34th Sunday of the year (20th November)

Christ the King

We live in a world deeply divided by power struggles. Some are played out in the bloodbaths of war. Others are screened on TV, wars of words, of hatred, of divisiveness, waged under the guise of wanting to hold a position for the benefit of all. We have been sickened by the political diatribes of the past months, played out on the world stage, which in its own way has sanctioned the worst aspects of reality TV.

What a contrast we find in today’s gospel – two men on crosses in conversation about a kingdom, a reign, a way, one asking to be part of it, and the other promising a part. How did this man, whom Luke described as a criminal, come to know what Jesus had to offer? Perhaps, he had been one of the large numbers who followed and heard the message. Perhaps, he had seen for himself how Jesus always put his message into action, that his message had genuine authority behind it. One thing he seemed to know for sure was that there was a place for him in what Jesus had to offer.

As Luke describes this reign of God throughout the Gospel we get insights as to what kind of way of being it is. It is a God centered and divine permeated reality that is universal and open to all. There is a particular welcome for those who are poor, those who are pushed to the margins of the mainstream. Those labeled as sinners can find a place there. It is good news. It requires commitment and single-minded perseverance to ensure that its ideals become reality in the service of all God’s people. It is like no political entity that we have ever known.

It is a demanding way. It means putting aside the power struggles and the divisiveness. It is about working together and not against each other. It is the acceptance of the truth of the equality of us all as God’s creation. It is about respect, reverence, gratitude.34-sunday

It is the harder way, because we must forego the self. Who can accept it? It is easier to dress Jesus up as a king, an unapproachable one, surrounded and protected by officials. It is easier to see him as one who takes pity on the poor and the lonely, rather than one who is one with the poor and the lowly.
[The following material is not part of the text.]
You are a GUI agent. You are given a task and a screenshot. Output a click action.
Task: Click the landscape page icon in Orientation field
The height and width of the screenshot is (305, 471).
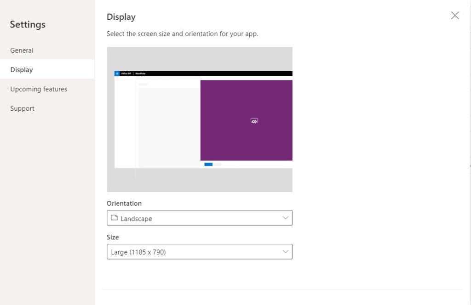tap(115, 218)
How we forget the Gospel scene where the people wanted to make him a king, and Jesus withdrew to the mountain by himself! (John 6:15) We might ask if Jesus has withdrawn to the mountain. It would seem so in the political field, even among those who call themselves followers. And it would seem a strong possibility in the ecclesiastical field. Wherever exclusion is guarded by rules, the reign of God hardly exists. Wherever the robes and the incense, the music and the preaching take precedence over the love of the sister and the brother in their need, then alas Jesus most likely has withdrawn to the mountain.

Yet the reign of God is not lost. It exists in the most extraordinary of places, in the broken life, in the ghetto, in wherever two or three form a community of service and love, there reigns God, and there is Jesus, not with a crown, but with the basin and the towel.